> _TASK INSTRUCTIONS_
Should a line below contain the word "target", report it.
********************
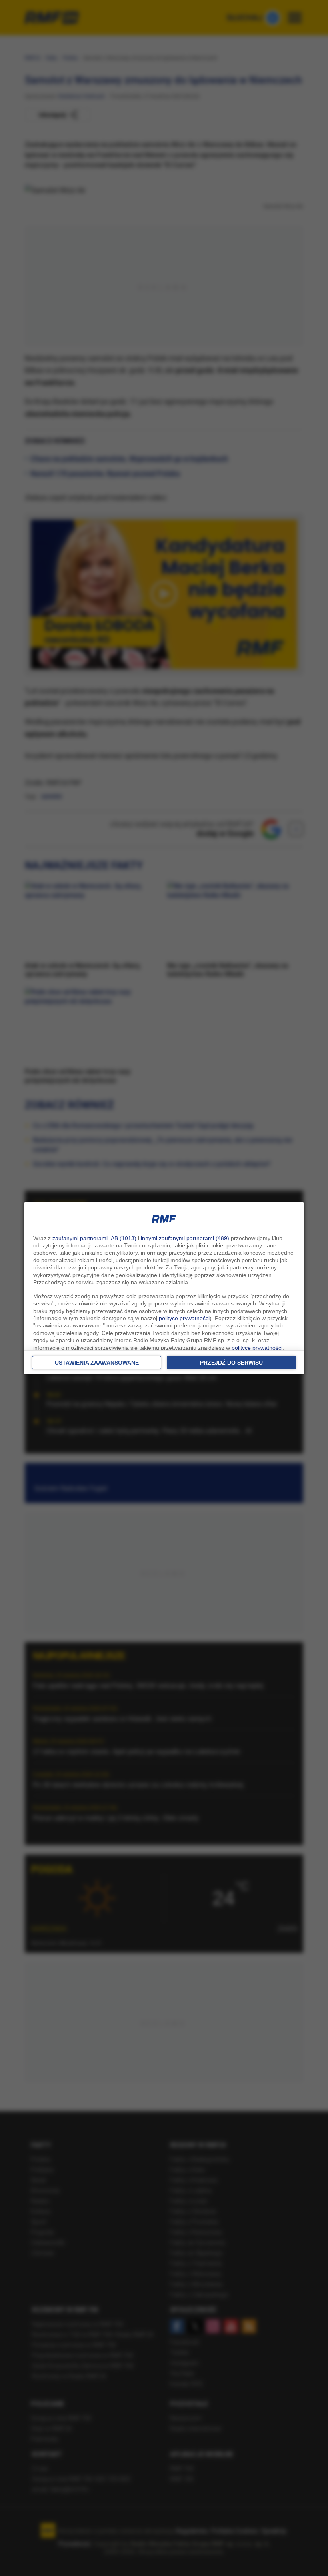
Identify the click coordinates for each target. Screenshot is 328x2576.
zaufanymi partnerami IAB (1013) (94, 1238)
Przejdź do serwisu (231, 1362)
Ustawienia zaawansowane (97, 1362)
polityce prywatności (184, 1318)
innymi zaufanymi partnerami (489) (185, 1238)
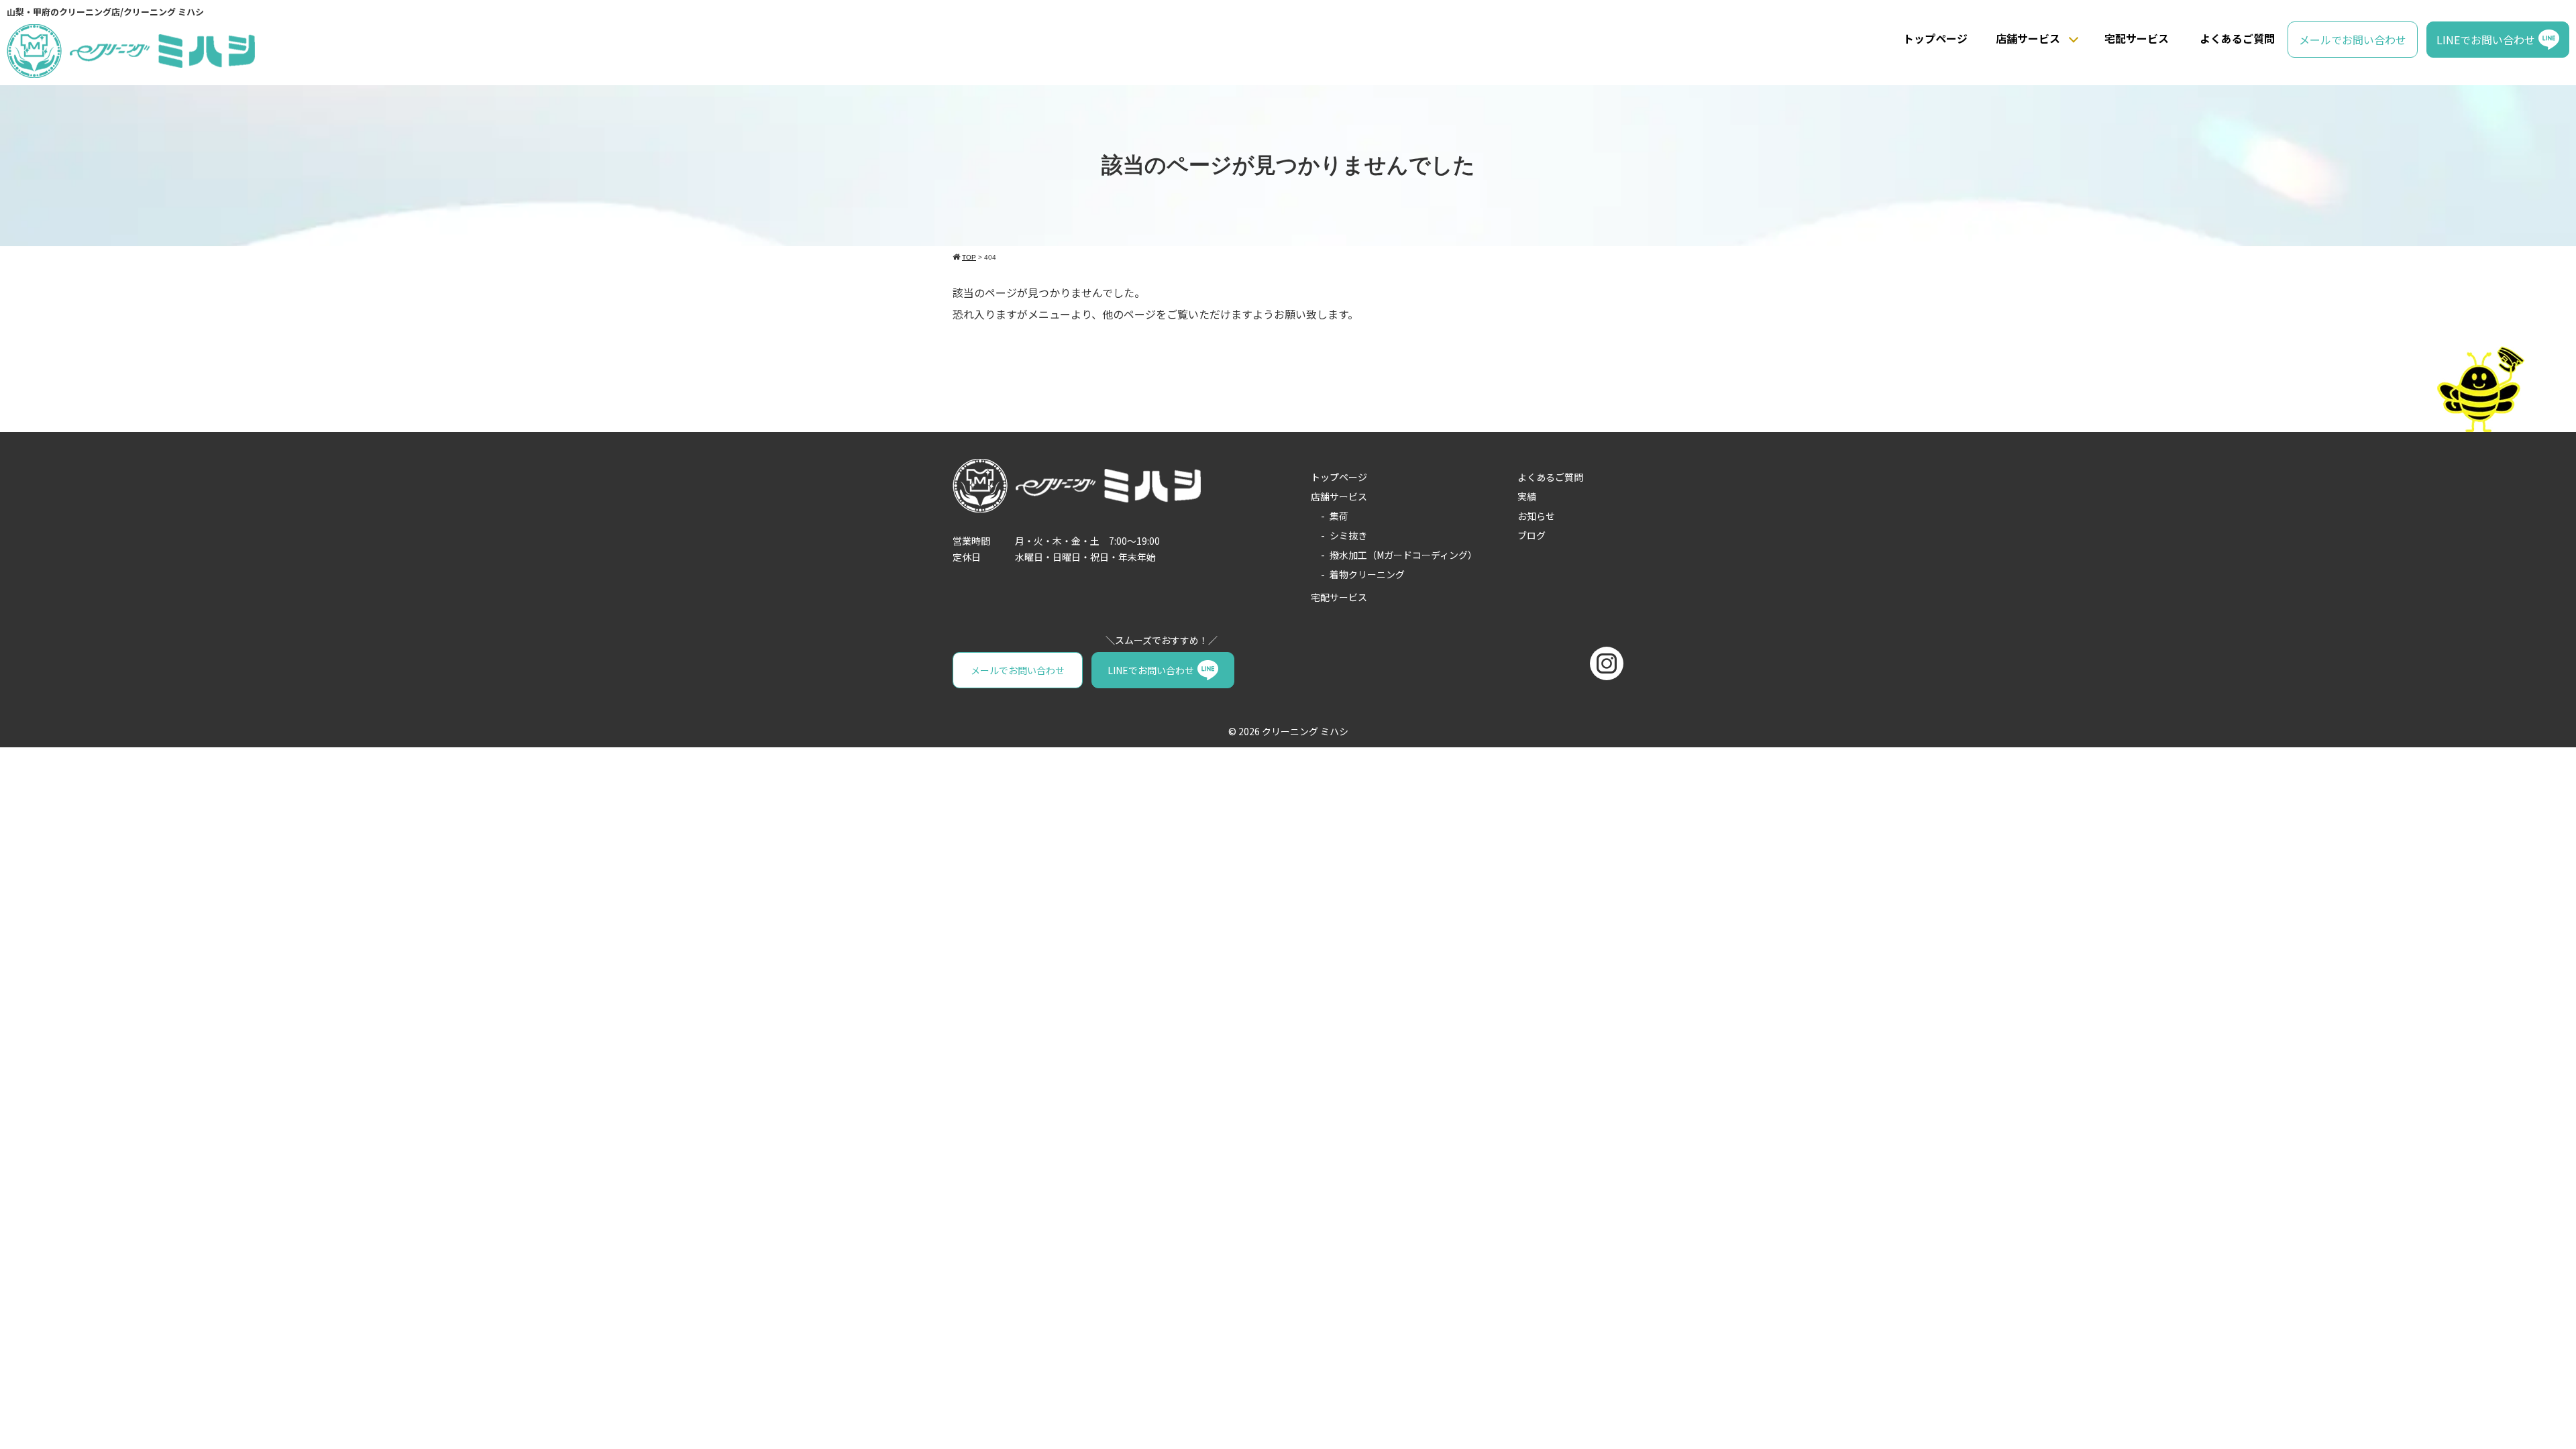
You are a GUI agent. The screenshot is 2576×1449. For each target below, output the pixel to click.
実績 (1526, 496)
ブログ (1531, 535)
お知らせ (1536, 516)
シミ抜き (1348, 535)
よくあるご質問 (2237, 38)
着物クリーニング (1367, 574)
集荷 (1339, 516)
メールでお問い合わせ (2352, 40)
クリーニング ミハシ (1305, 731)
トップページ (1935, 38)
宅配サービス (2136, 38)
********************
> _ANSWER BOX_
Identify the click coordinates for each target. Screenshot is 328x2576.
You are a GUI agent. The screenshot is 2576×1449. For each target below, output the pixel to click.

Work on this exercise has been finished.